La carta stampata non è più di moda, o no?

Molti sono portati a pensare che la carta stampata abbia fatto il suo tempo e che l’esplosione del digitale le abbia inevitabilmente dato il colpo di grazia: il pensiero comune è che al massimo la carta può essere un supporto di nicchia.

Ma è proprio così?

Dalla carta fatta a mano agli inviti d’autore, fino alla riqualificazione creativa di cartolerie ed edicole. Sono numerose le iniziative che rispondono al bisogno di focalizzare l’attenzione sulla carta per tornare al piacere di sfogliare libri e scrivere a mano.

Da Tik Tok a YouTube a Instagram impazzano i tutorial per la bella scrittura.

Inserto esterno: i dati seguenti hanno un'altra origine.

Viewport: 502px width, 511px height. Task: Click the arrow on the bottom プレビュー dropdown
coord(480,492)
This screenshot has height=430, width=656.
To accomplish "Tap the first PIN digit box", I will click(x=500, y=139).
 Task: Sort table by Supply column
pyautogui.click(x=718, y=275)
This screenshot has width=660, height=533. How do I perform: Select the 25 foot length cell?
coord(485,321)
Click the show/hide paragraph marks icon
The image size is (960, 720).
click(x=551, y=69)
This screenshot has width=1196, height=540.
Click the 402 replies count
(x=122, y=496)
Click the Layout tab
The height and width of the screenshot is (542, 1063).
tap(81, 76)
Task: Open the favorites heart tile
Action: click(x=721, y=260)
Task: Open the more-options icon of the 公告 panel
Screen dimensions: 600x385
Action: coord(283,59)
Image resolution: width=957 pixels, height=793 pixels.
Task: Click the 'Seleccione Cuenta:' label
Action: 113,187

Il digitale mette a disposizione di chiunque una grandissima ricchezza conoscitiva e accrescitiva. Ma la sensazione restituita, oltre all’entusiasmo, è la difficoltà, a difficoltà di selezionare un mondo potenzialmente infinito di scelte e approfondimenti a portata di click. Dalla verifica della fonte, all’identificazione di ciò che soddisfa davvero le nostre esigenze. La ricerca arriva ad essere infinita, risultando sempre migliorabile. La conseguenza è una sensazione di disorientamento, frustrazione e affaticamento mentale. Troppe opzioni possono rendere il processo di selezione eccessivamente costoso in termini di energia, a fronte del beneficio che si può ottenere. La mente ha bisogno di concentrazione, di spazi bianchi, di focalizzarsi su una sola cosa alla volta.

La necessità è quella di avere certezze rassicuranti, e il pensiero non può che tornare ai tempi della scuola, alle lezioni di bella scrittura e al sussidiario. Al piacere di scrivere a mano e di sfogliare e annusare libri, come fossero scrigni preziosi. Si sente il bisogno di sedersi e di aprire una rivista o un catalogo curatissimo. Dalle grandi fotografie e con testi ariosi incorniciati da spazi ampi e rilassanti che non prevedono notifiche digitali, ma neanche troppi micro-testi che sembrano emularle. Ecco, quindi, il ritorno alla carta.

E poi volete mettere perdersi nelle librerie o nelle biblioteche invece che perdersi nella giungla del web?